*** Block opens ***

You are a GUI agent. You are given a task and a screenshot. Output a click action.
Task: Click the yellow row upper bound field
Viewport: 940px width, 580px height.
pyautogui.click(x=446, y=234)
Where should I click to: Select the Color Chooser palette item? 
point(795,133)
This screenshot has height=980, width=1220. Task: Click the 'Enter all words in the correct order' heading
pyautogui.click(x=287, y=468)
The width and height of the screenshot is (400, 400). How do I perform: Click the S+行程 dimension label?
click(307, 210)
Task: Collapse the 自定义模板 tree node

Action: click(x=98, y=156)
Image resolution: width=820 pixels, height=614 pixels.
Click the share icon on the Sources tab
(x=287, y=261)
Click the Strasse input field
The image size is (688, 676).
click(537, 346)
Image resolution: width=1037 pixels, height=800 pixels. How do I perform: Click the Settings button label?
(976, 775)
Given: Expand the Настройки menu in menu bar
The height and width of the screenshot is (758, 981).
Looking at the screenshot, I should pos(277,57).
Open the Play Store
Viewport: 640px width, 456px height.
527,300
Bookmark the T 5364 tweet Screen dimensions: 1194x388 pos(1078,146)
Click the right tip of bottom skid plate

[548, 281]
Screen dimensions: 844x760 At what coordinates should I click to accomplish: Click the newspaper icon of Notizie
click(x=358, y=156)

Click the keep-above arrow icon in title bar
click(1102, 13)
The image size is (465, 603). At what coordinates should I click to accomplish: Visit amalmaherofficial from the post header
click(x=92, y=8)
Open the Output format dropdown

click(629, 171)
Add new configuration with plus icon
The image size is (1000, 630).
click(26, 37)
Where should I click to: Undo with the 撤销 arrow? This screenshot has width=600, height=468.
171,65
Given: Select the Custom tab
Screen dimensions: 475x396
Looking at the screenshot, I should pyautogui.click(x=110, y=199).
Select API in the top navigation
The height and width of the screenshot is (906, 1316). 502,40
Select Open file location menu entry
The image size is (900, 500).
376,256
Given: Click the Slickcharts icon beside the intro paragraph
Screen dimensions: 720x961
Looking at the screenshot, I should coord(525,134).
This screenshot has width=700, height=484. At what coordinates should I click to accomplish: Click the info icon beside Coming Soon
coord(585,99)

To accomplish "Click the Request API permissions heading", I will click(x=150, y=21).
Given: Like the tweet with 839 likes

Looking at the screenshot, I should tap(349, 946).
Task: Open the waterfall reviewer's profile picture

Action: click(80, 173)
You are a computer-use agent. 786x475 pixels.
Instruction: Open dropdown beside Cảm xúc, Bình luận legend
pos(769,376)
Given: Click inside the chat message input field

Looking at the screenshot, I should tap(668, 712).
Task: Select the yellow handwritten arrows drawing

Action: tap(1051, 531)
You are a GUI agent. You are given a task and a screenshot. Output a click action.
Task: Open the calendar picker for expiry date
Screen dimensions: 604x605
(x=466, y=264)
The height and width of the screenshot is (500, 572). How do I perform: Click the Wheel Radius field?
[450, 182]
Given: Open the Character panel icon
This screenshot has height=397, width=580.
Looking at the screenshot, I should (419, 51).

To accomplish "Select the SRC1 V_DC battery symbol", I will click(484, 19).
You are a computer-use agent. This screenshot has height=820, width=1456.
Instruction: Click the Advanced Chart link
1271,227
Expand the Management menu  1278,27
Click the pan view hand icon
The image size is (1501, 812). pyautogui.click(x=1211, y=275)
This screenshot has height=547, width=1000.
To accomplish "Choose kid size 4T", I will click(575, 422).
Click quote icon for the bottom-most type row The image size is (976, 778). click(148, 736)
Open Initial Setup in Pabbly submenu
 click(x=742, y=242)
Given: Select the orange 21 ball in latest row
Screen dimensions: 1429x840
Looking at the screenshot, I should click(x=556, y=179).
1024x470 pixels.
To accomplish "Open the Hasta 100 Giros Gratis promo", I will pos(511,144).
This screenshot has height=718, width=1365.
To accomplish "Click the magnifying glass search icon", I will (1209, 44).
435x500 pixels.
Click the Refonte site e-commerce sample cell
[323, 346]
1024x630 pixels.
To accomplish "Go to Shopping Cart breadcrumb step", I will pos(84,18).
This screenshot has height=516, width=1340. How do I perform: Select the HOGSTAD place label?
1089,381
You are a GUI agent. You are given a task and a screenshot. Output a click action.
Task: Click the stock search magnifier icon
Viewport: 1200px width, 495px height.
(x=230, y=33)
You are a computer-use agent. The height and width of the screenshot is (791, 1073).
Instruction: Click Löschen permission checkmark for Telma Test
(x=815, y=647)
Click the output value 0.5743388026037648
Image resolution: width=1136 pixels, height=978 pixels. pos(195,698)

*** Block closes ***

▶ WHAT TO WORK ON: From the material above, return every line that contains "Expand".

▶ THE COMPLETED TASK:
Given: Expand the Настройки menu in menu bar
Expand the Management menu  1278,27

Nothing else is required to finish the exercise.